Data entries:

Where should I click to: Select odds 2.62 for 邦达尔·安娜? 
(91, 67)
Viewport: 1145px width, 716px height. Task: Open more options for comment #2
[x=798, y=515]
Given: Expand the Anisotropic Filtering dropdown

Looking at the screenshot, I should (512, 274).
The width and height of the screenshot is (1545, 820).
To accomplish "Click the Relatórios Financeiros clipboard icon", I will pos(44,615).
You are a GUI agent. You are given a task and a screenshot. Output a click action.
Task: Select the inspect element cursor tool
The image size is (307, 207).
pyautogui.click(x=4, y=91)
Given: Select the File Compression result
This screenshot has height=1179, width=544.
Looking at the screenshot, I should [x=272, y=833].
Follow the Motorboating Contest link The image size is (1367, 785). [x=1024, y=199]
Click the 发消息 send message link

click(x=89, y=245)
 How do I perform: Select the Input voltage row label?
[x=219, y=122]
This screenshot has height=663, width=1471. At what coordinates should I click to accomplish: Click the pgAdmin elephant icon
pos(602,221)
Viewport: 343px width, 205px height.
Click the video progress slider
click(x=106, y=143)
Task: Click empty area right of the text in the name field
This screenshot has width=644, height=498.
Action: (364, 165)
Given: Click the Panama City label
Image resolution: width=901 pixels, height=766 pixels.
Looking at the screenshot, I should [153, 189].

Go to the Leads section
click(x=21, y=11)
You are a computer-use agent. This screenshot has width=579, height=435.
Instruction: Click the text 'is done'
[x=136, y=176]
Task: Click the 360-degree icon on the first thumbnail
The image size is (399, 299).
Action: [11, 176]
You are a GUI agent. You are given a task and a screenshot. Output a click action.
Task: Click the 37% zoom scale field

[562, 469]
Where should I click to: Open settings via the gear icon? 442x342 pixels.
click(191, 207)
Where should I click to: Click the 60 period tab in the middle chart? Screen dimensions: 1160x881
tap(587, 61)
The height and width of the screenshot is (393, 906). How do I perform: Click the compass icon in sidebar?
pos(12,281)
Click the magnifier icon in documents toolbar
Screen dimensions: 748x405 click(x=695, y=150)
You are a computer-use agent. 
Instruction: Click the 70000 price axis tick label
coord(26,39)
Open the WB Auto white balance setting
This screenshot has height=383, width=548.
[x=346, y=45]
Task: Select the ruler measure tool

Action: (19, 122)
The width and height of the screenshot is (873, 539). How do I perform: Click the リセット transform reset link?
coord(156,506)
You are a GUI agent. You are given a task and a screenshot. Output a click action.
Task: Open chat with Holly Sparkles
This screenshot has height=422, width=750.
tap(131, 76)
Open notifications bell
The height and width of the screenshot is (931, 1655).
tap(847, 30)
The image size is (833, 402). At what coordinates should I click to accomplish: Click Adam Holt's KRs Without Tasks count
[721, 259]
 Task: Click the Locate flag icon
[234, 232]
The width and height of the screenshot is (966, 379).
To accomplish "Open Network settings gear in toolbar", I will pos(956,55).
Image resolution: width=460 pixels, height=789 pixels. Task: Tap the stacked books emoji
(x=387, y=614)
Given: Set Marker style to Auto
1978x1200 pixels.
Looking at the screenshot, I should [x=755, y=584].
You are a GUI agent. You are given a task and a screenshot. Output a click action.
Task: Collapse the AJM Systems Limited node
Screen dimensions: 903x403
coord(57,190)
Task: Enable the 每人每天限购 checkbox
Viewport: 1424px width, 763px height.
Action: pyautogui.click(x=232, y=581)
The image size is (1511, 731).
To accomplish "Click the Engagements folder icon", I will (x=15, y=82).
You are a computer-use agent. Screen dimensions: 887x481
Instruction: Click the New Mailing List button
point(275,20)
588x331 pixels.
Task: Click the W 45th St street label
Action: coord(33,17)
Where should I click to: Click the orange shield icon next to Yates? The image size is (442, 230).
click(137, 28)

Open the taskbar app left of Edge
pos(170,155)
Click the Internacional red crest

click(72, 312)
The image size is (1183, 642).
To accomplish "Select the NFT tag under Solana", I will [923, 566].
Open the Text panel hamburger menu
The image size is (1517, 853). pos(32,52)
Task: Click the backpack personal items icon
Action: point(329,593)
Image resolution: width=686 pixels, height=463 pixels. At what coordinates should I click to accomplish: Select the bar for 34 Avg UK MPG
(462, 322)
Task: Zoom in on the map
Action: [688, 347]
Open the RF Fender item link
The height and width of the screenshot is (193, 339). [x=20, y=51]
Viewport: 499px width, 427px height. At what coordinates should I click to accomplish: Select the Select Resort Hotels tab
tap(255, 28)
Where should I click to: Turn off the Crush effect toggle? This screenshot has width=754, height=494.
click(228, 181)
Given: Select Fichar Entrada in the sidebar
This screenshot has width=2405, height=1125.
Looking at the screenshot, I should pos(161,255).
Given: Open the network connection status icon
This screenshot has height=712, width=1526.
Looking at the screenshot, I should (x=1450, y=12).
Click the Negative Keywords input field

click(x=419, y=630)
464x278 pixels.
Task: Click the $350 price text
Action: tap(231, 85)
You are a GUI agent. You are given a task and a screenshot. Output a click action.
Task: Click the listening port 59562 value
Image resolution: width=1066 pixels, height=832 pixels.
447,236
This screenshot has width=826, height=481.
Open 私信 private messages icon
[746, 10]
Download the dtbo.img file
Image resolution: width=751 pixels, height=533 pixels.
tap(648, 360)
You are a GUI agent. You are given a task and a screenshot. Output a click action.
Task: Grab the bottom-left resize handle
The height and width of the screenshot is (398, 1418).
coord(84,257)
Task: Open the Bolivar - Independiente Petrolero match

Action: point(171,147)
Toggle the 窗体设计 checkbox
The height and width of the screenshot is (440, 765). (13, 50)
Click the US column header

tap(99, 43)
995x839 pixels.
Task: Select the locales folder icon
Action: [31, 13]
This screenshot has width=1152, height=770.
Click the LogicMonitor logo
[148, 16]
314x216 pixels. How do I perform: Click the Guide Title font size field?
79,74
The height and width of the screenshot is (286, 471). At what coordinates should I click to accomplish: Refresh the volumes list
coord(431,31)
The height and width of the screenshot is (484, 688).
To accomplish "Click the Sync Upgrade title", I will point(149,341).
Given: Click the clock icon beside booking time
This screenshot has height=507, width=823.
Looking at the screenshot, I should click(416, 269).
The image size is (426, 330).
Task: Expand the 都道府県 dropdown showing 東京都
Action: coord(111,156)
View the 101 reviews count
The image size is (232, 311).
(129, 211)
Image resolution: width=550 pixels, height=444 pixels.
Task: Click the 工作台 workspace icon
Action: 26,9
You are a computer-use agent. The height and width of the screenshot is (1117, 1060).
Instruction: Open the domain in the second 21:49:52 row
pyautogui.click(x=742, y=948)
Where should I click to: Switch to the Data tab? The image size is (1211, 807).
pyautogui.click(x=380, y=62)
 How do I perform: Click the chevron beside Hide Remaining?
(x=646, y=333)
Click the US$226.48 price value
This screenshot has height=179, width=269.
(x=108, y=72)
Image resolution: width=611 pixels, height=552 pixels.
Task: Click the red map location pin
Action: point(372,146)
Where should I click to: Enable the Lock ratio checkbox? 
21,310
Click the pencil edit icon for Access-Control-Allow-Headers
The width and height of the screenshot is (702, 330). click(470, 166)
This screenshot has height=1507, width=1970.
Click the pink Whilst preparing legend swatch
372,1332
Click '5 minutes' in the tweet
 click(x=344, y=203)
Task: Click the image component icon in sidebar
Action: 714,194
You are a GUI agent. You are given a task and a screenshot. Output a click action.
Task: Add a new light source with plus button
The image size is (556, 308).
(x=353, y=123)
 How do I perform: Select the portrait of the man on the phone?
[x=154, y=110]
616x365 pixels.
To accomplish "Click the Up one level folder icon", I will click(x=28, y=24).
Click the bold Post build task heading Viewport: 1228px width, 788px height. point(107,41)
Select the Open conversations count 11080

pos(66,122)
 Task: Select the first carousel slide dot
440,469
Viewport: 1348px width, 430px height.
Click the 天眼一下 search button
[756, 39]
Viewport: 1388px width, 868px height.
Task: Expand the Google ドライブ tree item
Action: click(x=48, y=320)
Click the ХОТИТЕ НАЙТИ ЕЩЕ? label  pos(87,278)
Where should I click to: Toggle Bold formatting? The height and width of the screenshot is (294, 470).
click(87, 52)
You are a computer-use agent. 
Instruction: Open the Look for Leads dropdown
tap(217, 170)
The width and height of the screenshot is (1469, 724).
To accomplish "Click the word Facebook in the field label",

WHAT TO PRODUCE: Turn the stretch from the line containing "You are a computer-use agent. The" through the end of the records into a numbered list, leaving out blank lines.

ANSWER TO THE EXERCISE:
1. You are a computer-use agent. The height and width of the screenshot is (1117, 1060).
2. Instruction: Open the domain in the second 21:49:52 row
3. pyautogui.click(x=742, y=948)
4. Where should I click to: Switch to the Data tab? The image size is (1211, 807).
5. pyautogui.click(x=380, y=62)
6.  How do I perform: Click the chevron beside Hide Remaining?
7. (x=646, y=333)
8. Click the US$226.48 price value
9. This screenshot has height=179, width=269.
10. (x=108, y=72)
11. Image resolution: width=611 pixels, height=552 pixels.
12. Task: Click the red map location pin
13. Action: point(372,146)
14. Where should I click to: Enable the Lock ratio checkbox? 
15. 21,310
16. Click the pencil edit icon for Access-Control-Allow-Headers
17. The width and height of the screenshot is (702, 330). click(470, 166)
18. This screenshot has height=1507, width=1970.
19. Click the pink Whilst preparing legend swatch
20. 372,1332
21. Click '5 minutes' in the tweet
22.  click(x=344, y=203)
23. Task: Click the image component icon in sidebar
24. Action: 714,194
25. You are a GUI agent. You are given a task and a screenshot. Output a click action.
26. Task: Add a new light source with plus button
27. The image size is (556, 308).
28. (x=353, y=123)
29.  How do I perform: Select the portrait of the man on the phone?
30. [x=154, y=110]
31. 616x365 pixels.
32. To accomplish "Click the Up one level folder icon", I will click(x=28, y=24).
33. Click the bold Post build task heading Viewport: 1228px width, 788px height. point(107,41)
34. Select the Open conversations count 11080
35. pos(66,122)
36.  Task: Select the first carousel slide dot
37. 440,469
38. Viewport: 1348px width, 430px height.
39. Click the 天眼一下 search button
40. [756, 39]
41. Viewport: 1388px width, 868px height.
42. Task: Expand the Google ドライブ tree item
43. Action: click(x=48, y=320)
44. Click the ХОТИТЕ НАЙТИ ЕЩЕ? label  pos(87,278)
45. Where should I click to: Toggle Bold formatting? The height and width of the screenshot is (294, 470).
46. click(87, 52)
47. You are a computer-use agent. 
48. Instruction: Open the Look for Leads dropdown
49. tap(217, 170)
50. The width and height of the screenshot is (1469, 724).
51. To accomplish "Click the word Facebook in the field label",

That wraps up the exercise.